Polecenie: Przerób wszystkie poniższe dane na tabelę Markdown z kolumnami „Nr” i „Wiersz”: w pierwszej numer kolejny, w drugiej sam wiersz. Puste wiersze pomiń.

Dane do zadania:

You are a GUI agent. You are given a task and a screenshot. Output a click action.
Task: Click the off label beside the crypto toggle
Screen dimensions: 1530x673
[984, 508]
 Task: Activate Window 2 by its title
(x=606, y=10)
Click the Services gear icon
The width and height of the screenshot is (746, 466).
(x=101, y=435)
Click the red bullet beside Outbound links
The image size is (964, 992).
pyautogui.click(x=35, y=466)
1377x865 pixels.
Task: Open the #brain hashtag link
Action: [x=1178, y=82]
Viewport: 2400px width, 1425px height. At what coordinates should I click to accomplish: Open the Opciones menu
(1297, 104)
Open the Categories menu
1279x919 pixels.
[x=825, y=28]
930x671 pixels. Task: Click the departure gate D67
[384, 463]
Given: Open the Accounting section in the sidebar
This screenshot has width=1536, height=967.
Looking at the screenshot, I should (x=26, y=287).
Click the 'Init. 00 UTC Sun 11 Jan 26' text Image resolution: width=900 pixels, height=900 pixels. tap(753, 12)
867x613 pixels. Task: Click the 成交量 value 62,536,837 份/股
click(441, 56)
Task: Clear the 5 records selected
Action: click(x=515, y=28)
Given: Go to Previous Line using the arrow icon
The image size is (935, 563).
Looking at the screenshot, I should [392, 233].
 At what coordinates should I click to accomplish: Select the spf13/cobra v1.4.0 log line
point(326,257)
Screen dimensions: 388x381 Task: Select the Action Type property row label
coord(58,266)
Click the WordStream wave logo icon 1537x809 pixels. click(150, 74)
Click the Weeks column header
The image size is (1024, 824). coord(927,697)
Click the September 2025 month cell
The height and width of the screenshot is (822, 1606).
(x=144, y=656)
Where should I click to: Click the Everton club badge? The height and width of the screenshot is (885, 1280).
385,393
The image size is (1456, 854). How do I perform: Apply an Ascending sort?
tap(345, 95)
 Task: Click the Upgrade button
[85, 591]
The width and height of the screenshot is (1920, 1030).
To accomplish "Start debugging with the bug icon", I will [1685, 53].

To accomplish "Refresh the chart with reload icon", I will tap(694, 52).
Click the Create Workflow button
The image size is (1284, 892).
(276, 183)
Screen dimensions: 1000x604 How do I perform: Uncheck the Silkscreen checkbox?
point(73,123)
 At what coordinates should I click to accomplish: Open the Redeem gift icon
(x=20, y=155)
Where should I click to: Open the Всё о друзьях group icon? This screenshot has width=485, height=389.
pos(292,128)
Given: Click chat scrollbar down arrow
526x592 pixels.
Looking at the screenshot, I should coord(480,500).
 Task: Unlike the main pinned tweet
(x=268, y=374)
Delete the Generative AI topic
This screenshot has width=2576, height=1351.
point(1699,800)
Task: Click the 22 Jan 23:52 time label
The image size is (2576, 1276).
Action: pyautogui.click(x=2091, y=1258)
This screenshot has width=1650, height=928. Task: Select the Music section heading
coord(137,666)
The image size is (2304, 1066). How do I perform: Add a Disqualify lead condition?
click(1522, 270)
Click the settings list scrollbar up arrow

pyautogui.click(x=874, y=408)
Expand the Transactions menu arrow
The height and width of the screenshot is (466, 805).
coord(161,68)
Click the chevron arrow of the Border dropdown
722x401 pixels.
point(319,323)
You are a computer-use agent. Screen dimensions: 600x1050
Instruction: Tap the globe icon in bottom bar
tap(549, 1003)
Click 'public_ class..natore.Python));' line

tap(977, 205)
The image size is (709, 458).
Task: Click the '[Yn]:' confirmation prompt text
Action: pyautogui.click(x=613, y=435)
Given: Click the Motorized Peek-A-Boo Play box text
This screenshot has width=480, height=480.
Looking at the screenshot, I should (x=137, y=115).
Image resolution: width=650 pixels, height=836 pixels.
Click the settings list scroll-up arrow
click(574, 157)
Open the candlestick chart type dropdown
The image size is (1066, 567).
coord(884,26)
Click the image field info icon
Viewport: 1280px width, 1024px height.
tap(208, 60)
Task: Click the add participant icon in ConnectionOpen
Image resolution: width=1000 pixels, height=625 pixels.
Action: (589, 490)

Rozwiązanie:
| Nr | Wiersz |
|---|---|
| 1 | You are a GUI agent. You are given a task and a screenshot. Output a click action. |
| 2 | Task: Click the off label beside the crypto toggle |
| 3 | Screen dimensions: 1530x673 |
| 4 | [984, 508] |
| 5 |  Task: Activate Window 2 by its title |
| 6 | (x=606, y=10) |
| 7 | Click the Services gear icon |
| 8 | The width and height of the screenshot is (746, 466). |
| 9 | (x=101, y=435) |
| 10 | Click the red bullet beside Outbound links |
| 11 | The image size is (964, 992). |
| 12 | pyautogui.click(x=35, y=466) |
| 13 | 1377x865 pixels. |
| 14 | Task: Open the #brain hashtag link |
| 15 | Action: [x=1178, y=82] |
| 16 | Viewport: 2400px width, 1425px height. At what coordinates should I click to accomplish: Open the Opciones menu |
| 17 | (1297, 104) |
| 18 | Open the Categories menu |
| 19 | 1279x919 pixels. |
| 20 | [x=825, y=28] |
| 21 | 930x671 pixels. Task: Click the departure gate D67 |
| 22 | [384, 463] |
| 23 | Given: Open the Accounting section in the sidebar |
| 24 | This screenshot has width=1536, height=967. |
| 25 | Looking at the screenshot, I should (x=26, y=287). |
| 26 | Click the 'Init. 00 UTC Sun 11 Jan 26' text Image resolution: width=900 pixels, height=900 pixels. tap(753, 12) |
| 27 | 867x613 pixels. Task: Click the 成交量 value 62,536,837 份/股 |
| 28 | click(441, 56) |
| 29 | Task: Clear the 5 records selected |
| 30 | Action: click(x=515, y=28) |
| 31 | Given: Go to Previous Line using the arrow icon |
| 32 | The image size is (935, 563). |
| 33 | Looking at the screenshot, I should [392, 233]. |
| 34 |  At what coordinates should I click to accomplish: Select the spf13/cobra v1.4.0 log line |
| 35 | point(326,257) |
| 36 | Screen dimensions: 388x381 Task: Select the Action Type property row label |
| 37 | coord(58,266) |
| 38 | Click the WordStream wave logo icon 1537x809 pixels. click(150, 74) |
| 39 | Click the Weeks column header |
| 40 | The image size is (1024, 824). coord(927,697) |
| 41 | Click the September 2025 month cell |
| 42 | The height and width of the screenshot is (822, 1606). |
| 43 | (x=144, y=656) |
| 44 | Where should I click to: Click the Everton club badge? The height and width of the screenshot is (885, 1280). |
| 45 | 385,393 |
| 46 | The image size is (1456, 854). How do I perform: Apply an Ascending sort? |
| 47 | tap(345, 95) |
| 48 |  Task: Click the Upgrade button |
| 49 | [85, 591] |
| 50 | The width and height of the screenshot is (1920, 1030). |
| 51 | To accomplish "Start debugging with the bug icon", I will [1685, 53]. |
| 52 | To accomplish "Refresh the chart with reload icon", I will tap(694, 52). |
| 53 | Click the Create Workflow button |
| 54 | The image size is (1284, 892). |
| 55 | (276, 183) |
| 56 | Screen dimensions: 1000x604 How do I perform: Uncheck the Silkscreen checkbox? |
| 57 | point(73,123) |
| 58 |  At what coordinates should I click to accomplish: Open the Redeem gift icon |
| 59 | (x=20, y=155) |
| 60 | Where should I click to: Open the Всё о друзьях group icon? This screenshot has width=485, height=389. |
| 61 | pos(292,128) |
| 62 | Given: Click chat scrollbar down arrow |
| 63 | 526x592 pixels. |
| 64 | Looking at the screenshot, I should coord(480,500). |
| 65 |  Task: Unlike the main pinned tweet |
| 66 | (x=268, y=374) |
| 67 | Delete the Generative AI topic |
| 68 | This screenshot has width=2576, height=1351. |
| 69 | point(1699,800) |
| 70 | Task: Click the 22 Jan 23:52 time label |
| 71 | The image size is (2576, 1276). |
| 72 | Action: pyautogui.click(x=2091, y=1258) |
| 73 | This screenshot has width=1650, height=928. Task: Select the Music section heading |
| 74 | coord(137,666) |
| 75 | The image size is (2304, 1066). How do I perform: Add a Disqualify lead condition? |
| 76 | click(1522, 270) |
| 77 | Click the settings list scrollbar up arrow |
| 78 | pyautogui.click(x=874, y=408) |
| 79 | Expand the Transactions menu arrow |
| 80 | The height and width of the screenshot is (466, 805). |
| 81 | coord(161,68) |
| 82 | Click the chevron arrow of the Border dropdown |
| 83 | 722x401 pixels. |
| 84 | point(319,323) |
| 85 | You are a computer-use agent. Screen dimensions: 600x1050 |
| 86 | Instruction: Tap the globe icon in bottom bar |
| 87 | tap(549, 1003) |
| 88 | Click 'public_ class..natore.Python));' line |
| 89 | tap(977, 205) |
| 90 | The image size is (709, 458). |
| 91 | Task: Click the '[Yn]:' confirmation prompt text |
| 92 | Action: pyautogui.click(x=613, y=435) |
| 93 | Given: Click the Motorized Peek-A-Boo Play box text |
| 94 | This screenshot has width=480, height=480. |
| 95 | Looking at the screenshot, I should (x=137, y=115). |
| 96 | Image resolution: width=650 pixels, height=836 pixels. |
| 97 | Click the settings list scroll-up arrow |
| 98 | click(574, 157) |
| 99 | Open the candlestick chart type dropdown |
| 100 | The image size is (1066, 567). |
| 101 | coord(884,26) |
| 102 | Click the image field info icon |
| 103 | Viewport: 1280px width, 1024px height. |
| 104 | tap(208, 60) |
| 105 | Task: Click the add participant icon in ConnectionOpen |
| 106 | Image resolution: width=1000 pixels, height=625 pixels. |
| 107 | Action: (589, 490) |